● **ENTRIES PROVIDED**
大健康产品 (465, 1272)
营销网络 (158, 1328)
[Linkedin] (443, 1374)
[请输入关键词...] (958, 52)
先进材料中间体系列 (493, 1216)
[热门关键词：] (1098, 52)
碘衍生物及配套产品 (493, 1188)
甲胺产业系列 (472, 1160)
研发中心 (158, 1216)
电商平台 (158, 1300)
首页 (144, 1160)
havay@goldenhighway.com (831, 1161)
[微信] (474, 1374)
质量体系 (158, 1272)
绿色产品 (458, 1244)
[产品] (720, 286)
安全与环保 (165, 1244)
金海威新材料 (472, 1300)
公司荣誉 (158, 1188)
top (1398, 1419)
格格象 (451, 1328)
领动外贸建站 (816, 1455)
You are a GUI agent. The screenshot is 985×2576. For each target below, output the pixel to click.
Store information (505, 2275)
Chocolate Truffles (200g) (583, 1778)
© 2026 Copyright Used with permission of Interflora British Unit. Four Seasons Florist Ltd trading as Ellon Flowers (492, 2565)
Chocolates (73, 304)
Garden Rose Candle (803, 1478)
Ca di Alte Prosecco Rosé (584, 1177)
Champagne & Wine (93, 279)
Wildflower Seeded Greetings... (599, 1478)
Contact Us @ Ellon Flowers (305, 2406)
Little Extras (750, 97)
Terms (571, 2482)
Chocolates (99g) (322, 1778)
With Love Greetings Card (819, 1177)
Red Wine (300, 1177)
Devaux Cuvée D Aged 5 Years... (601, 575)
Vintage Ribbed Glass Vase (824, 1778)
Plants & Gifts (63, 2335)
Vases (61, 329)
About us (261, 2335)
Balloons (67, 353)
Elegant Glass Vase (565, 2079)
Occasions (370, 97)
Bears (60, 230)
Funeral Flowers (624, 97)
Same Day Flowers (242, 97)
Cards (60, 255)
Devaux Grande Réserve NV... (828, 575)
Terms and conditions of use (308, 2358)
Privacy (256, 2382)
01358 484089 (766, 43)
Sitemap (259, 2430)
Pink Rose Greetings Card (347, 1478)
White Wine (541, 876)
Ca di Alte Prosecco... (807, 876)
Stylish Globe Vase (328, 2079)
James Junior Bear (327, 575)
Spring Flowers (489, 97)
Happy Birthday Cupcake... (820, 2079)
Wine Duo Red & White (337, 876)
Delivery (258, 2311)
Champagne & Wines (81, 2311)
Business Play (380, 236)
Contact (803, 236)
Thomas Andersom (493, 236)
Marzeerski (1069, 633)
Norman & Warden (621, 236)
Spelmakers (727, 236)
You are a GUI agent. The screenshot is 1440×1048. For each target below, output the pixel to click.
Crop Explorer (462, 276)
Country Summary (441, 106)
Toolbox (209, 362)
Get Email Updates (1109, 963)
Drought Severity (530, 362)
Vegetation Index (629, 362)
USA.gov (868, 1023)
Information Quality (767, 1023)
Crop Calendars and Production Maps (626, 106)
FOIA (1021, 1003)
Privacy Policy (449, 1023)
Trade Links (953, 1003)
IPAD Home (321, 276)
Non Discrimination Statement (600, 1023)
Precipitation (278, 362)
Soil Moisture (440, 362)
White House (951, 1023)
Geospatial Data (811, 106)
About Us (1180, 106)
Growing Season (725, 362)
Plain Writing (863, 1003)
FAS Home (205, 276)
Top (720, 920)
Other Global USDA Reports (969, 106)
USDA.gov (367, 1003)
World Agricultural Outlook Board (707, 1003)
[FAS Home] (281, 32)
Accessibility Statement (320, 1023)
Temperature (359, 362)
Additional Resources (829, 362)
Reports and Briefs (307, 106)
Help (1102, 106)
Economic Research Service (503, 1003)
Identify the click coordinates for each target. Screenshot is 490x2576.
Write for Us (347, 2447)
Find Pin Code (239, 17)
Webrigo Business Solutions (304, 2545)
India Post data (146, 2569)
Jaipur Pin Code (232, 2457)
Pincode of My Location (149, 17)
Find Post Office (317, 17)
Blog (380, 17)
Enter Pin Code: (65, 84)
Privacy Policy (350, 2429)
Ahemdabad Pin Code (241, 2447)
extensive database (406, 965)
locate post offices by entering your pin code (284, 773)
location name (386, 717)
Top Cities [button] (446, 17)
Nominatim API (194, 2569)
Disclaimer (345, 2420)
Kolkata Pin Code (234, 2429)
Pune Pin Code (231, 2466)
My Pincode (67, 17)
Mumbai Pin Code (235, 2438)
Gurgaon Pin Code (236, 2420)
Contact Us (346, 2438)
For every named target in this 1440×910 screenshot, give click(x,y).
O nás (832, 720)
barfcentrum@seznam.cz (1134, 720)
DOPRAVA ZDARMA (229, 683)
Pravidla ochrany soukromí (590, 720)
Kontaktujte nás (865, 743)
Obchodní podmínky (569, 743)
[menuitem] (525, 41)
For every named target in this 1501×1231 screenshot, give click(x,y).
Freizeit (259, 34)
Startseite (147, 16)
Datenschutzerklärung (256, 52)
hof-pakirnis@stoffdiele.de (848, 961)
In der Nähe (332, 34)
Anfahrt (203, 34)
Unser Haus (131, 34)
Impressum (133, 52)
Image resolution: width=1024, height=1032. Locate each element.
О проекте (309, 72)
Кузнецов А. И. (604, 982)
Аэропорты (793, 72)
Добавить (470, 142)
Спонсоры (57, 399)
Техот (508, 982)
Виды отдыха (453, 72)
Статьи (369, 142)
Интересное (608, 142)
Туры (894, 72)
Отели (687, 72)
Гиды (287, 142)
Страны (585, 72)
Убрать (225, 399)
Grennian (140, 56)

● **EXERCISE DESCRIPTION**
Please count the lines in the entries above that contain the word "named", treating uppercase and lowercase as different, and give only the number.

● **SOLVED EXERCISE**
2